OBJECTIVE: Starting at the line that contains "Click the Lithium entry" and stopping at the end of the records, reproduce those lines with "symbol" substituted for "icon" and everything else unchanged. Leave the pictures out of the answer.

• • • •

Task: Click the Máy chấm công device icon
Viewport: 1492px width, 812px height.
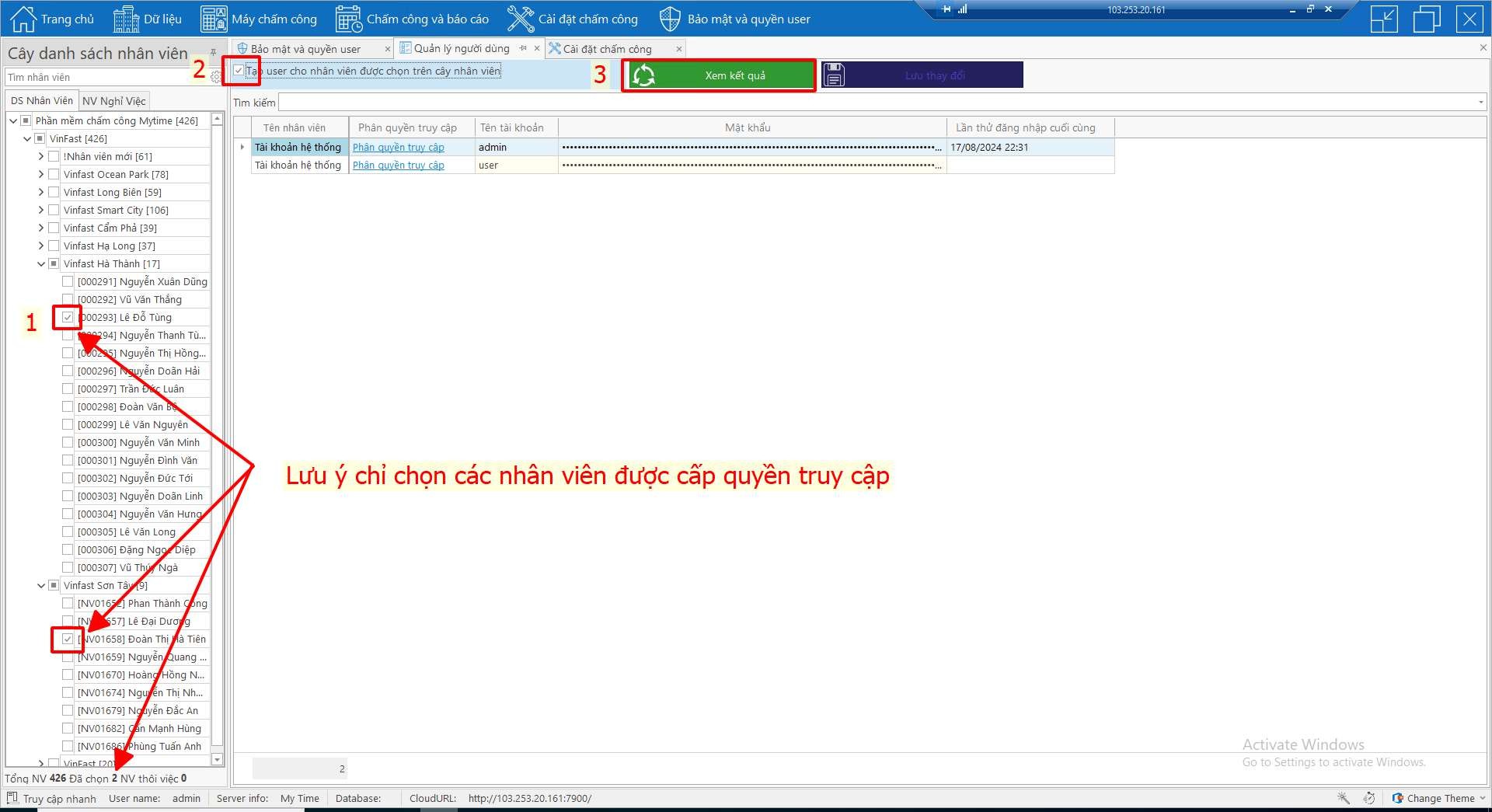Action: click(214, 19)
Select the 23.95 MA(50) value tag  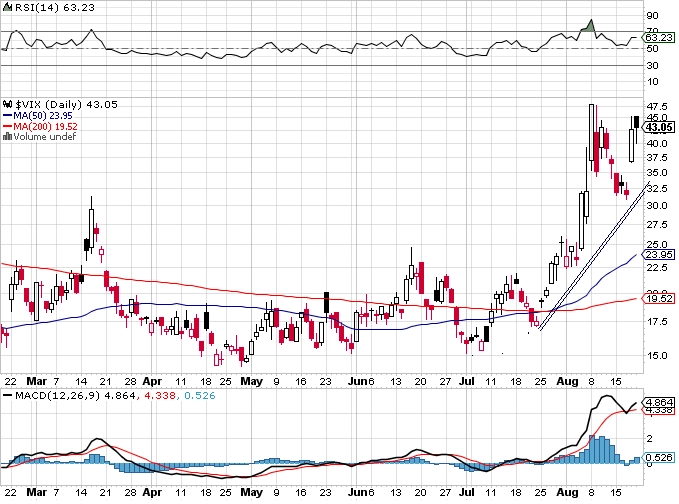click(x=659, y=255)
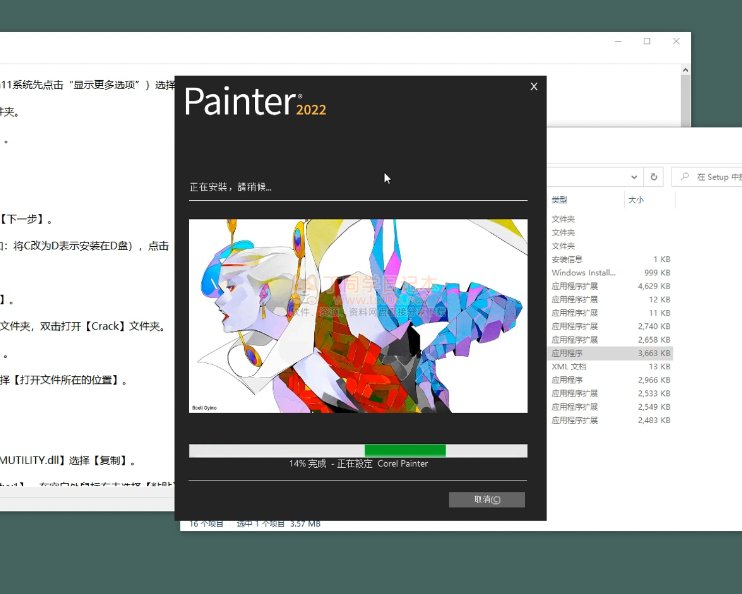Expand the Explorer address bar history dropdown
The image size is (742, 594).
pos(634,177)
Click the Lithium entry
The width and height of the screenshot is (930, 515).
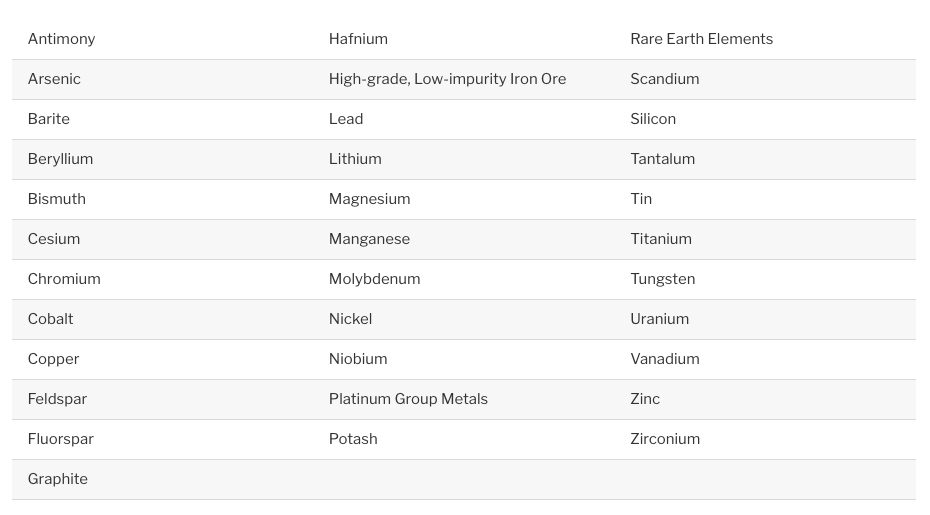[355, 159]
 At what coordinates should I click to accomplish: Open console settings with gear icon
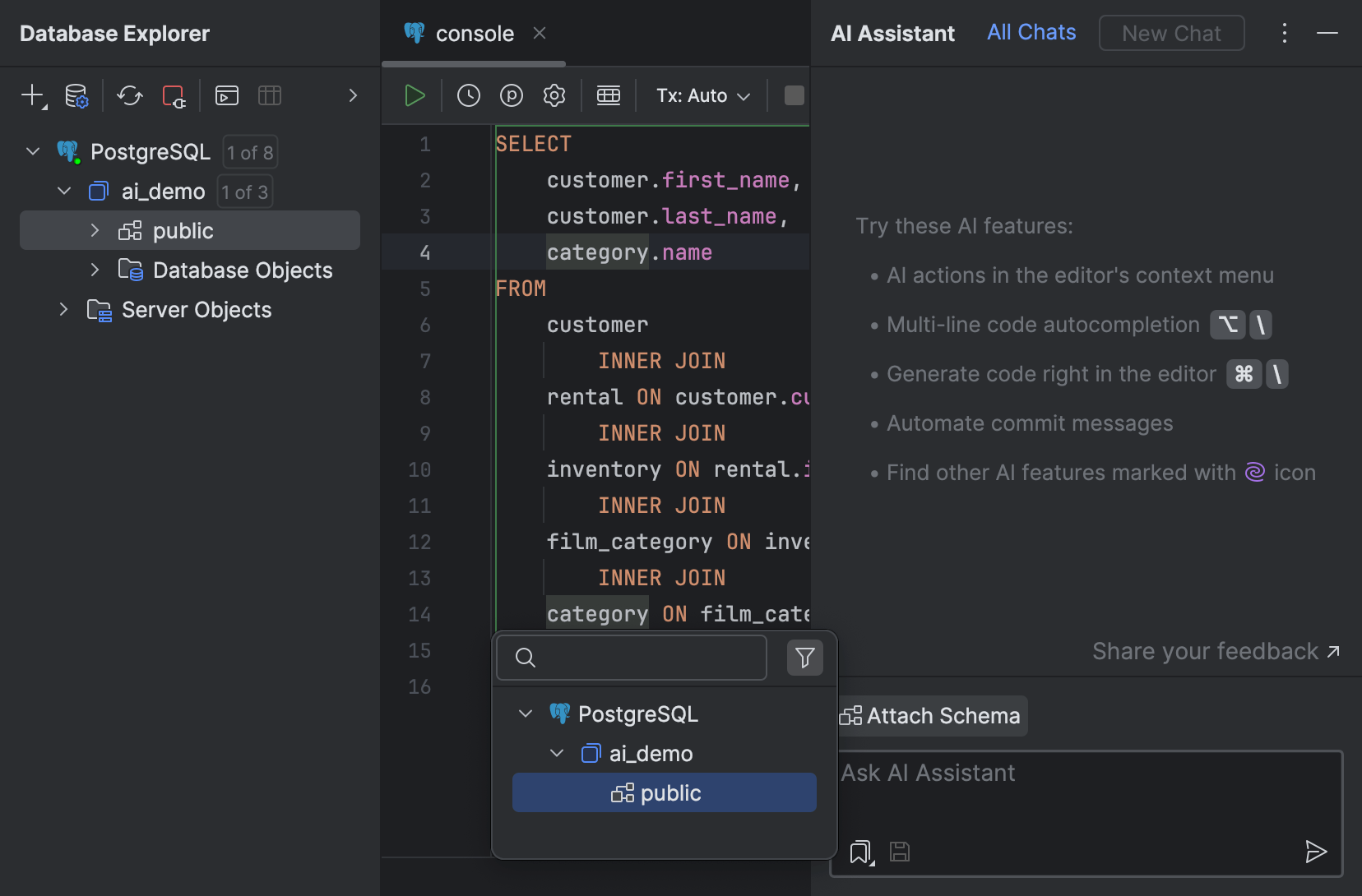554,95
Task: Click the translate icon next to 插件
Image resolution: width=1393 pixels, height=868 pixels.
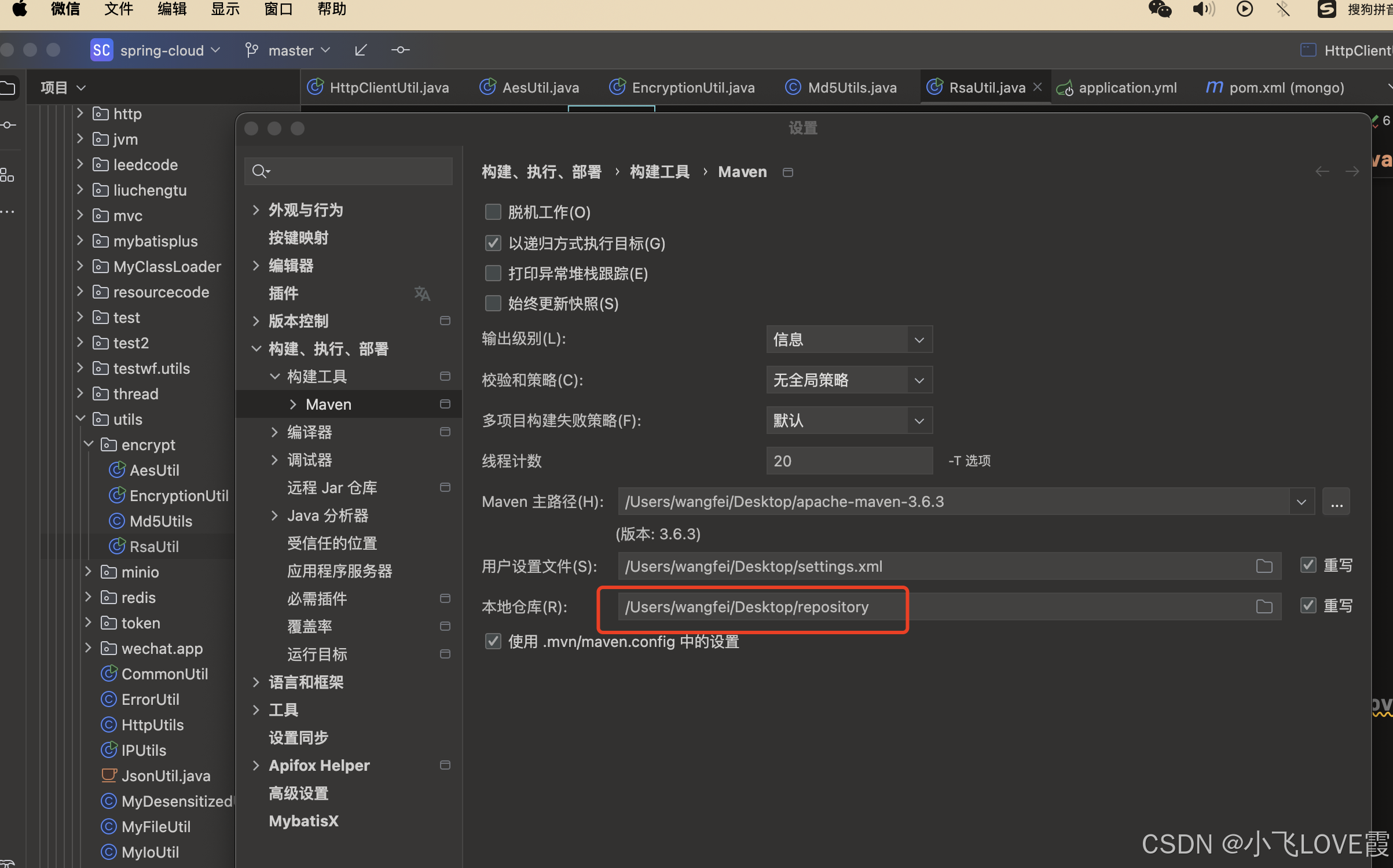Action: 422,293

• • • •

WRITTEN SOLUTION:
Click the Lithium entry
The width and height of the screenshot is (930, 515).
[355, 159]
 At what coordinates should I click to accomplish: Open console settings with gear symbol
554,95
Task: Click the translate symbol next to 插件
Image resolution: width=1393 pixels, height=868 pixels.
Action: 422,293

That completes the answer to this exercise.